4D printing presents the possibility of self-assembling furniture. Instead of spending hours following the instructions and fumbling with tools, consumers can watch as their new piece of furniture takes shape on its own. This simplified assembly process not only saves time and effort but also makes household goods more accessible.
Francesco Rivalta, Mechanical Engineer at Hubs, thinks shape-morphing systems can transform the furniture industry. "This could be the next big thing after the concept of flat-pack furniture.

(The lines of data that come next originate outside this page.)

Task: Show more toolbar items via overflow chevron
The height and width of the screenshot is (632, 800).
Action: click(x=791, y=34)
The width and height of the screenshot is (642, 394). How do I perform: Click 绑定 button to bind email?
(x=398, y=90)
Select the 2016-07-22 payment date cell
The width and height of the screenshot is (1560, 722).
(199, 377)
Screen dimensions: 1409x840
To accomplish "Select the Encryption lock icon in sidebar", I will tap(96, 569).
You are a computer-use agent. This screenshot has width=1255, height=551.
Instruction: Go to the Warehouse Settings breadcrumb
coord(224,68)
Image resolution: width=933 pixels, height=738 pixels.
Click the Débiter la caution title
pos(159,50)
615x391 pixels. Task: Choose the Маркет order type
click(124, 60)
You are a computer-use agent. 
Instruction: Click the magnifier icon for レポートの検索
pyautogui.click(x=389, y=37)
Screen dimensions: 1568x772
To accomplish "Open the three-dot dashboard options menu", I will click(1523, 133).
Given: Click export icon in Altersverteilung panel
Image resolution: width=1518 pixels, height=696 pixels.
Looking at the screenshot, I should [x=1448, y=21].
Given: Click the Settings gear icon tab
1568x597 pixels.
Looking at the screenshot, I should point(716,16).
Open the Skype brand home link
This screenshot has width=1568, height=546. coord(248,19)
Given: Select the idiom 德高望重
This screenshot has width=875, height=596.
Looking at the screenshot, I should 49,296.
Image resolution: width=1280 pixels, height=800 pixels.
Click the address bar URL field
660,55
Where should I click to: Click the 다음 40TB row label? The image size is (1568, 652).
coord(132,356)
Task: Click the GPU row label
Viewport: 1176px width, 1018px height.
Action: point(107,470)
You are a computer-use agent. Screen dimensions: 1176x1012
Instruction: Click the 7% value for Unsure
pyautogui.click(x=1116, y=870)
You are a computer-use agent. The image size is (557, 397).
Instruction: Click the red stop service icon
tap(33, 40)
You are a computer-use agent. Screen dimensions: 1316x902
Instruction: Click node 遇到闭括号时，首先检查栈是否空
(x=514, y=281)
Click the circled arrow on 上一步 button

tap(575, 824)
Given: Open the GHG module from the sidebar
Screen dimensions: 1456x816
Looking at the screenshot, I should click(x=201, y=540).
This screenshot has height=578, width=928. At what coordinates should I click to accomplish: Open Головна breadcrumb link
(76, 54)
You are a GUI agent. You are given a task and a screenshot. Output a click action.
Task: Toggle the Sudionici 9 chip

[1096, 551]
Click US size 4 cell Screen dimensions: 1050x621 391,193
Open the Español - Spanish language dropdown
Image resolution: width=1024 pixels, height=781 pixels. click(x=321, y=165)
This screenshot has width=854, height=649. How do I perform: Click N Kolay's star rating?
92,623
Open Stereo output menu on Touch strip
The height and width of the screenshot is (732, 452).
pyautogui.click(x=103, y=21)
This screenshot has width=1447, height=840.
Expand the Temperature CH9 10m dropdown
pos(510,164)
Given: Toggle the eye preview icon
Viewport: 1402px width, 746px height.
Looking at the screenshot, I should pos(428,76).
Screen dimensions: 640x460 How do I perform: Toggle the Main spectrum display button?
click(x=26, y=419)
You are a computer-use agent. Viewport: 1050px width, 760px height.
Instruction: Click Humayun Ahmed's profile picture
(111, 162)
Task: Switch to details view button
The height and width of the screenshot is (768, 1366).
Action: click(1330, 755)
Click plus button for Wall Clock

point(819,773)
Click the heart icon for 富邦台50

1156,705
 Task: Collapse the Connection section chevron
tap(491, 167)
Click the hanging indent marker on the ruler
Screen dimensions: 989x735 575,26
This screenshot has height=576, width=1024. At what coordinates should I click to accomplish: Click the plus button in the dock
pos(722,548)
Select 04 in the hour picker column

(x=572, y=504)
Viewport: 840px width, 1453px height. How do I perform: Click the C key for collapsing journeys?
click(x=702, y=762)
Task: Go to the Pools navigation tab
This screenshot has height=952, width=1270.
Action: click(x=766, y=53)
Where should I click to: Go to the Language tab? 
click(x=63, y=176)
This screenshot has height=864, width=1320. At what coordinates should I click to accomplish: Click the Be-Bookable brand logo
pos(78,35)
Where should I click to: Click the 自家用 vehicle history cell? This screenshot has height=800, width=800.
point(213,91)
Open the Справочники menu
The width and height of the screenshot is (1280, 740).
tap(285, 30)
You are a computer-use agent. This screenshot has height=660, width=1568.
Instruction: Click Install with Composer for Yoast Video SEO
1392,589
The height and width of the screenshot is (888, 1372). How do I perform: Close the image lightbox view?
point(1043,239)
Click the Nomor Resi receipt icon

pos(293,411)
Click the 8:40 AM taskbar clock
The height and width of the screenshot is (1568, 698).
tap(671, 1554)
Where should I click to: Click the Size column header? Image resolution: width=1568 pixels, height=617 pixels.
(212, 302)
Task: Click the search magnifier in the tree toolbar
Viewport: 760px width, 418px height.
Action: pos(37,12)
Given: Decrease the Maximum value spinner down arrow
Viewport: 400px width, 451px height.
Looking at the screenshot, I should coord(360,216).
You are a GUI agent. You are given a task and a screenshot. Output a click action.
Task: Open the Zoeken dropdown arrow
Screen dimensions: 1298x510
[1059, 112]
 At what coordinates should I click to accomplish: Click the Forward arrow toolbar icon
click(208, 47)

Imagine assembling a chair by using nothing but heat from a hair dryer," he explained.
Using 4D-printing tech, it is possible to develop packaging capable of protecting the contents from external elements such as rain, extreme cold, or heat. Additionally, this technology can automate the packaging process by enabling it to adapt to external factors.
Drawing from his experience in manufacturing at Nissha Medical Technologies, Jones concurs. He explained, "It could be possible to make a type of packaging material that is stored in flat sheets, but when a product is placed on it and exposed to either light, heat, or some other stimuli, it would self-wrap and reduce the amount of labor, cost, and time spent packaging goods that may not fit easily into the standard box."
The shape of things to come
The research surrounding shape-morphing systems is spearheaded by the MIT Self-Assembly Lab, in collaboration with Stratasys and Autodesk. In recent years, numerous breakthroughs have been made in developing self-assembling and shape-shifting materials, with a wide range of possible applications. The current innovations are just the tip of the iceberg. As the technology matures, even more possibilities will unfold.
Alexandru Tilita, president & CEO at 3DK Tech, said that adoption will be the most significant challenge for shape-morphing systems. "The technology could really help enable new concepts, however, finding the industrial application is key to its wider adoption. Transformation can only happen if adopted by key players in the market and if it can be scaled up in a significant way. I expect 4D printing will only have a true impact in the next 10-15 years."
In the meantime, much like the technology itself, engineers can work to adapt to a changing landscape to push the boundaries of what's possible.